Penny K. Lukito, the head of the Indonesian Food and Drug Authority (BPOM), during a recent hearing with Commission IX at the Indonesian House of Representatives, said that regulators are expecting to release the EUA for IndoVac’s primary series vaccines in mid-September 2022.
"Hopefully in mid-September. They are on the final stages," Penny said at the end of August.
The company said in a statement on Wednesday, September 7, 2022, that it has completed phase 1 and phase 2 clinical trials for its Covid-19 primary series vaccines, or Covid-19 vaccines for people of age 18 and above.

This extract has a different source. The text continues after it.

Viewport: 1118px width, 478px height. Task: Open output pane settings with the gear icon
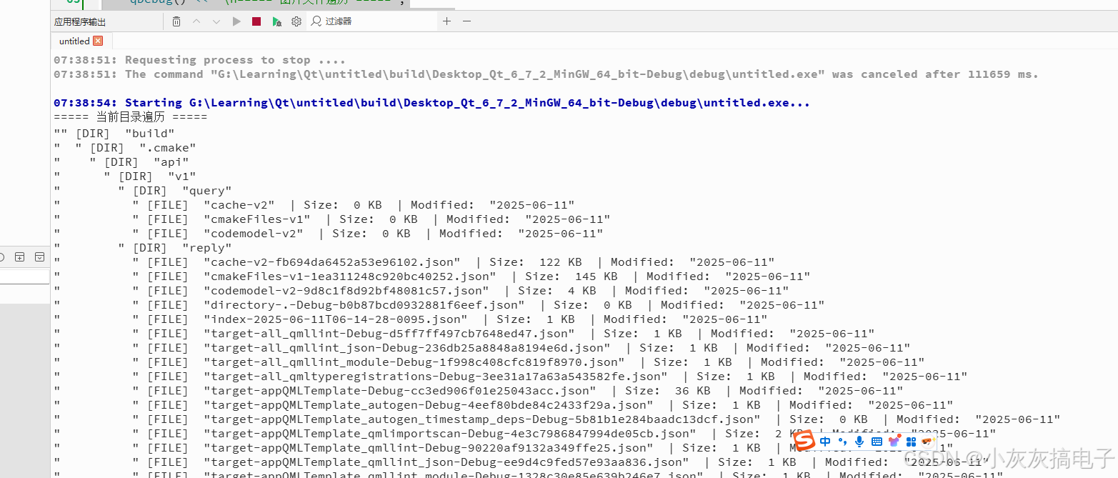click(296, 21)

The holding company said it is now proceeding with the Phase 3 clinical trials before it can secure the the EUA from BPOM.

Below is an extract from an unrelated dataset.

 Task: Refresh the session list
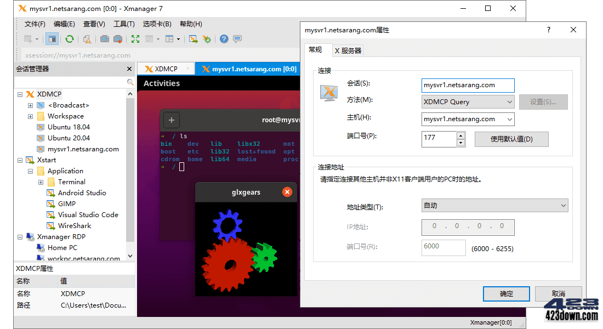click(70, 39)
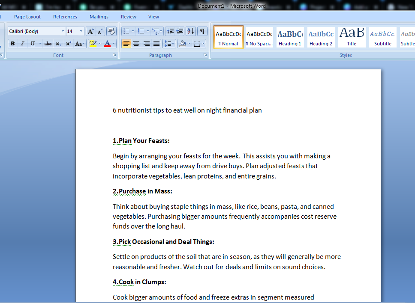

The EUA is a permit to expedite the availability of medical products, including drugs and vaccines from a regulator in a country, during a public health emergency, which include pandemics or disease outbreaks.
As part of the process to secure the Halal certification, the company said its Covid-19 primary series vaccines have passed an audit from The Indonesian Ulema Council Food and Drug Analysis Agency (LPPOM MUI), which reviews the halal aspect of a product.
Meanwhile, the certificate from the Halal Certification Agency (BPJPH) under the Religious Affairs Ministry, is expected to be released in near-term, the company said.
IndoVac needs to secure the EUA first from BPOM before it can secure Halal certification from BPJPH.